DÉPLIEMENTS
Patrick Javault
2018
L’œuvre de Raffaella della Olga prend son origine dans le choix de la machine à écrire comme moyen d’expression et du livre comme espace. De l’objet technique réduit à l’usage d’une dizaine de touches, essentiellement de ponctuation, elle a fait l’outil qui lui sert à tracer des lignes brisées, des bandes, ou des grilles plus ou moins serrées. Le tiret qui peut se lire aussi comme un intervalle ou comme le signe moins est pour ces raisons son signe de prédilection.
Dans une écriture faite d’abord pour être vue, renoncer presque totalement au mot ne relève pas seulement d’un ascétisme, c’est aussi une façon de creuser un peu plus la distance avec les actes juridiques et administratifs auxquels la machine doit sa naissance et son développement. Éliminant le ruban encreur, l’artiste lui substitue une feuille de carbone qui lui sert à écrire sur des feuilles de papier ou de calque sous lesquelles sont glissées des bouts de tissu ou des grillages de nylon. La frappe extrait alors de la cire des motifs inédits, des trames de signes, des plans plus ou moins confus et brouillés où s’abolit la distinctions entre texte et texture, celle entre marque et empreinte.
L’inscription de l’écriture sur des pages imprégnées de traces du tissu produit un effet de réel; un peu comme si la vibration du dehors (celle des corps en mouvement), les bruits ou la rumeur, étaient absorbés dans l’espace du livre. Le tapuscrit T11 réalise d’éblouissante façon une sorte d’échantillonnage (sampling en anglais) de poésie visuelle et de textures inédites. La poésie visuelle avec laquelle l’œuvre de l’artiste entretient un lien étroit est aussi un défi à la diction encore plus qu’à la lecture; elle doit, au moins idéalement, pouvoir être entendue. Les compositions de della Olga dessinent une écriture de silence et de souffles, et le travail des feuilles donne parfois à celles-ci une apparence de peau, de parchemin végétal. Ça respire sur tous les plans.
Le livre substitué à l’exposition, suivant la leçon esthétique et politique de Seth Siegelaub, c’est aussi le choix du mouvement: le parcours ou le défilement de pages qui se répondent ou s’enchaînent. Chaque ouvrage est fait de permutations, de variations, de substitutions de textures et de formes qui se superposent et s’animent au fil du feuilletage. La page verso se découvre Autre du recto et le négatif fait apparaître une écriture en relief. Avec Ventisette Bandiere, l’artiste donne sa vision de l’Union Européenne: vingt-sept livres d’une trentaine de pages consacrés à chacun des drapeaux nationaux, en jouant de la gamme colorée des carbones, et en recomposant les bandes et emblèmes à coup de tirets. C’est un éloge de la diversité autant qu’un jeu avec les représentations nationales, l’idée européenne comme un rêve de bibliothèque.

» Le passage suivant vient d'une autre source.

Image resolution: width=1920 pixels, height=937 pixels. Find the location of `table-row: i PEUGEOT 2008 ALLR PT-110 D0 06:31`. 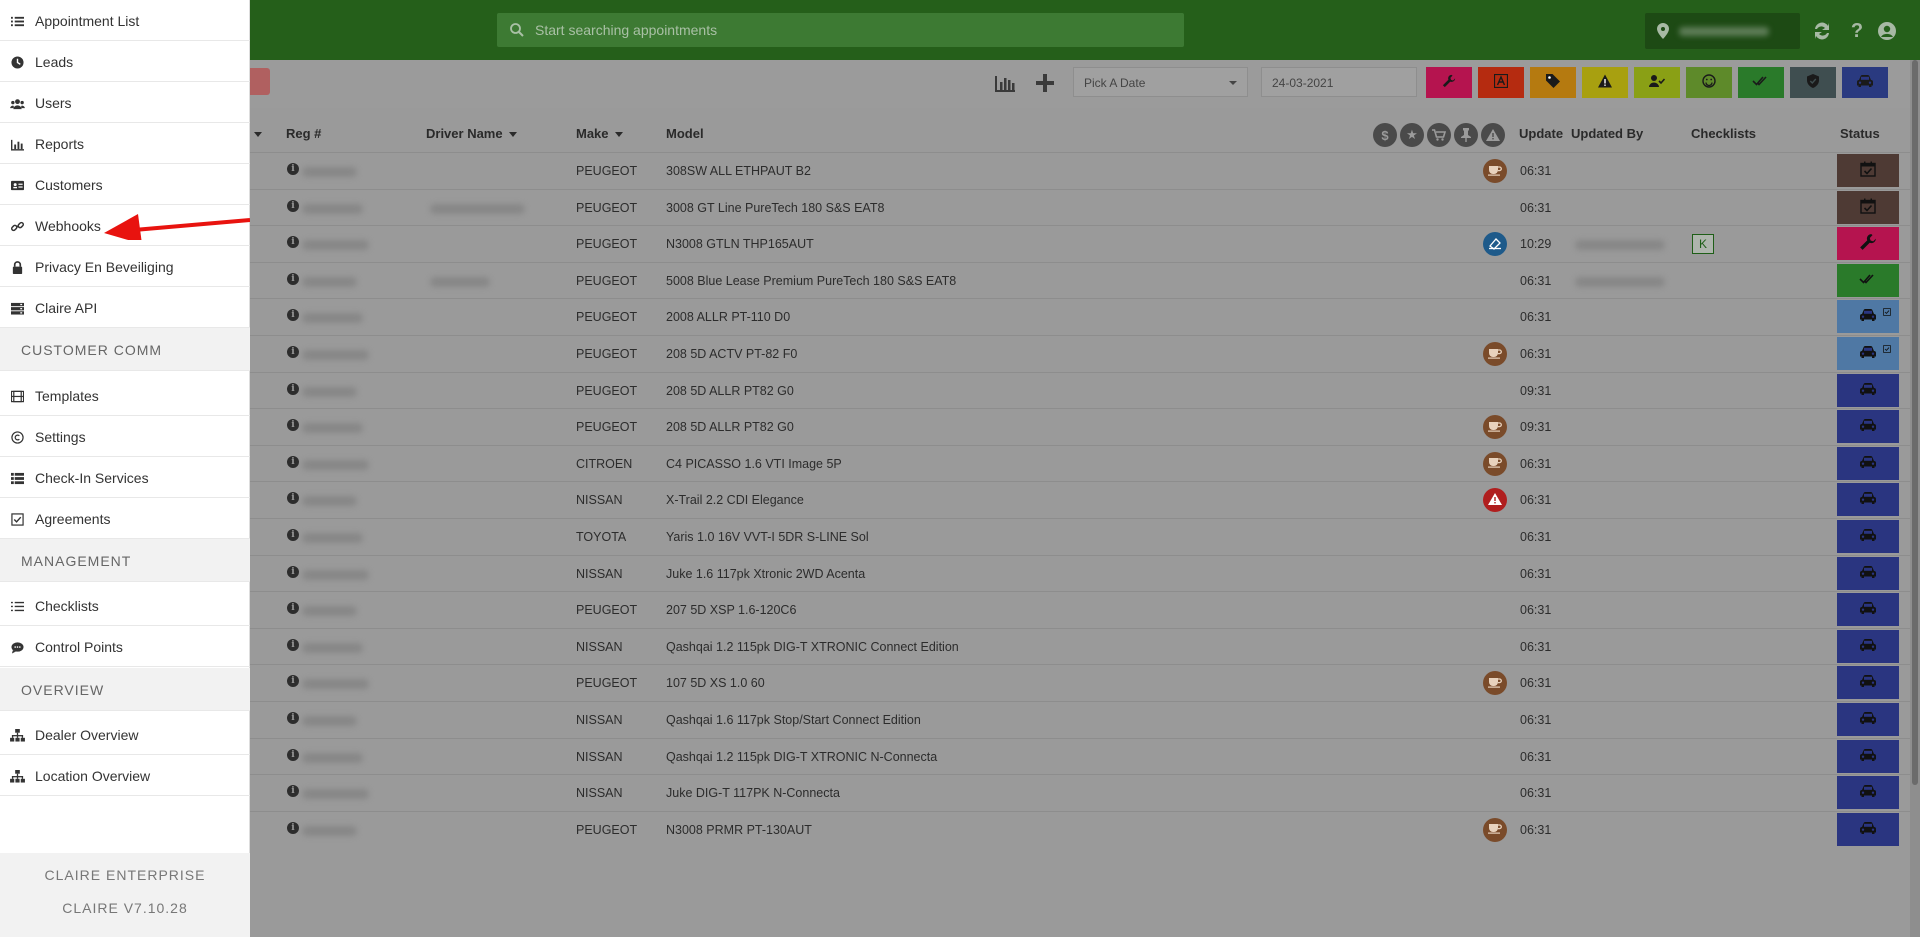

table-row: i PEUGEOT 2008 ALLR PT-110 D0 06:31 is located at coordinates (1080, 316).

Si les œuvres de Raffaella della Olga racontent en filigrane une histoire économique et sociale (les instruments du bureau, le tissu Wax), elles résonnent aussi avec quelques œuvres qui ont nourri son évolution artistique, celles de quelques esprits frappeurs de l’art conceptuel ou de l’art concret; on songe, par exemple, à Anni Albers, pour qui la machine à écrire a servi à concevoir la trame de certains tissages.

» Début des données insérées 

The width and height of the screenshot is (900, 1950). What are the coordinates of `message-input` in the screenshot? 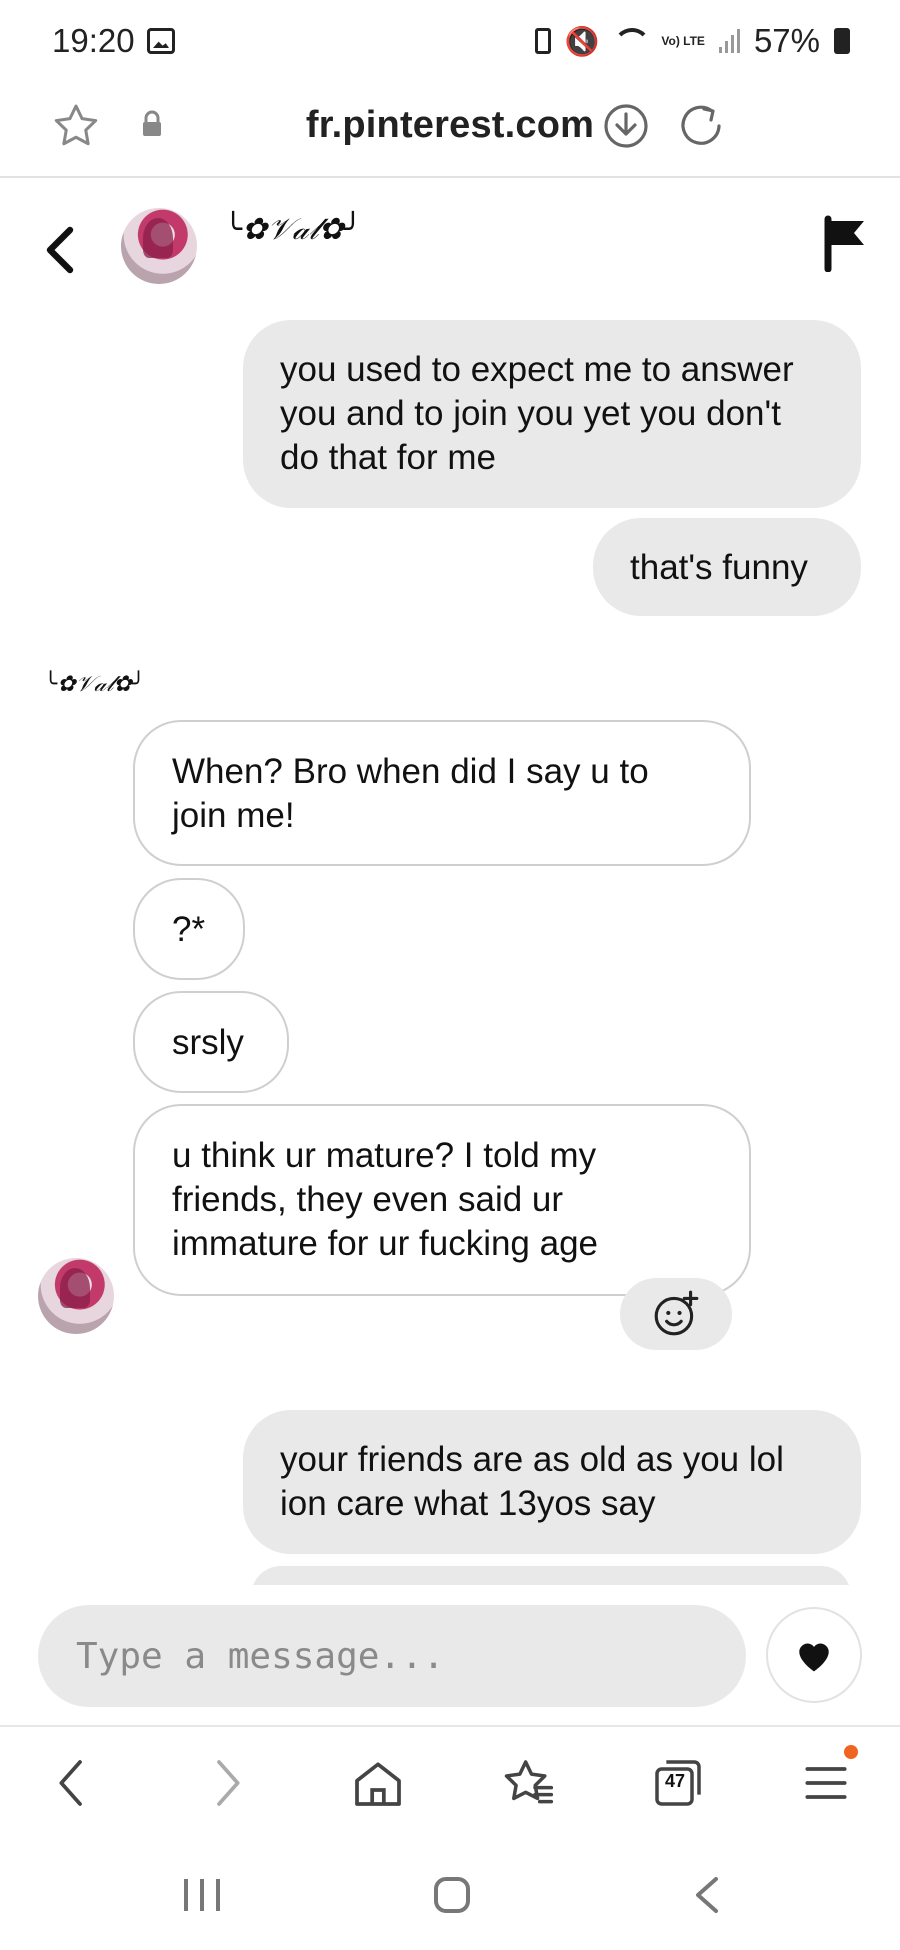 It's located at (392, 1656).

À cette part relativement secrète de l’artiste qui s’épanouit à l’intérieur du livre répond la part expansive qui se manifeste sous l’aspect de découpes pratiquées dans des coupons de tissu ou d’étoffe venus d’Afrique ou d’Asie et qu’on trouve à Belleville ou ailleurs. Ces sortes de fenêtres créent des respirations dans le texte dense et serré produit par tant d’entreprises et d’ateliers délocalisés. Avec ces plans ajourés suspendus dans l’espace, della Olga dit sa volonté de faire plier l’architecture. Les effets optiques produits par les tissus, leur géométrie flottante et vibrante, et pour cette nouvelle exposition l’emploi d’un papier peint fait main et de tubes en équilibre précaire, sont autant de moyen de nier la solidité des murs et de contrer l’angle droit.

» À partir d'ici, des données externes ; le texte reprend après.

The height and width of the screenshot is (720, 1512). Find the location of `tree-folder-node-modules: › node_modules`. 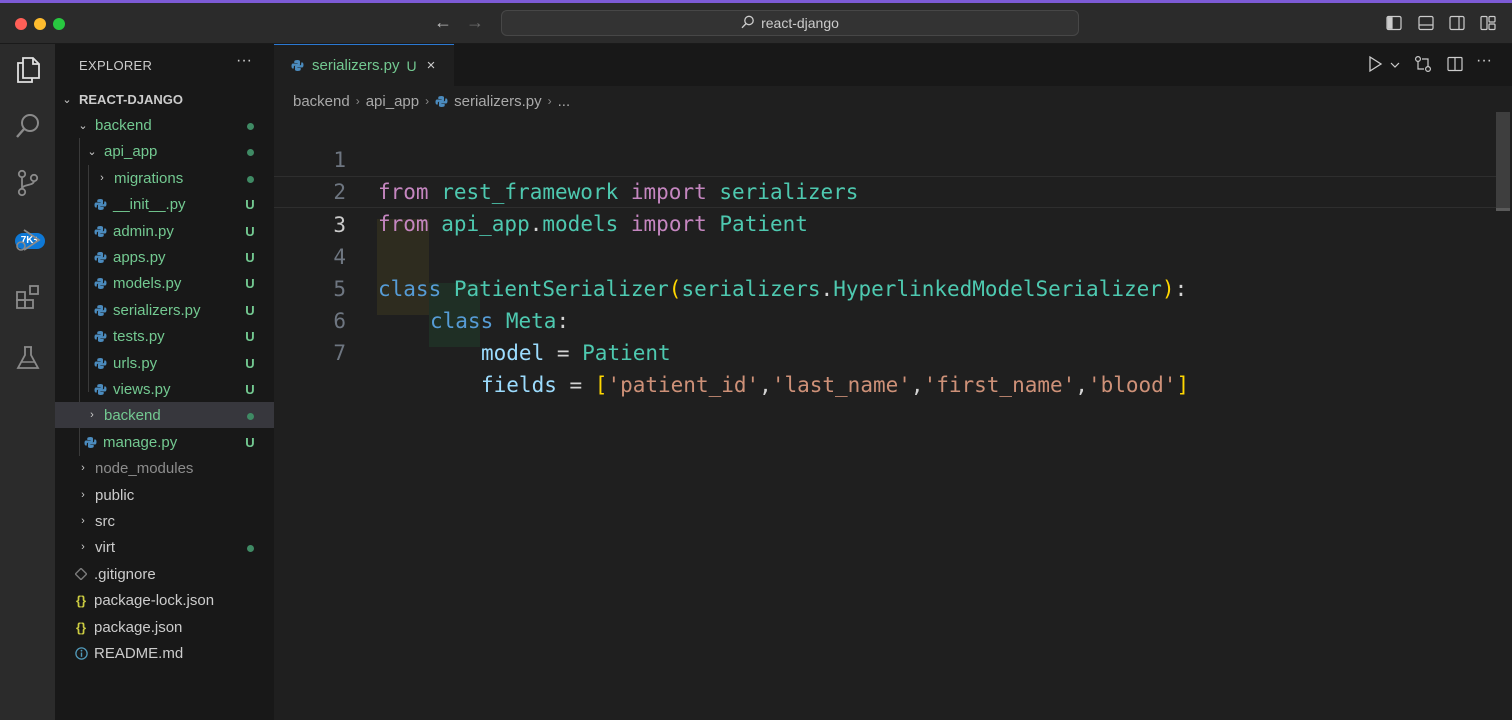

tree-folder-node-modules: › node_modules is located at coordinates (164, 468).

Les lignes verticales tracées sur les feuilles de soie qui recouvrent les murs l’ont été au moyen d’un fer à repasser appliqué sur des bandes de papier carbone. Deuxième outil principal, le fer à repasser sert à exprimer (comme on le dit du jus d’un citron) la cire colorée de la feuille carbone et à opérer un transfert d’énergie. Derrière le monde industriel et bureaucratique, se déploie un récit alternatif qui détourne le commerce des biens vers l’échange des idées et des sensations visuelles et tactiles. Lâchons donc le fil de ces métaphores pour nous engager dans la traversée des pages-écrans que déplie Raffaella della Olga au long de ses différents chantiers.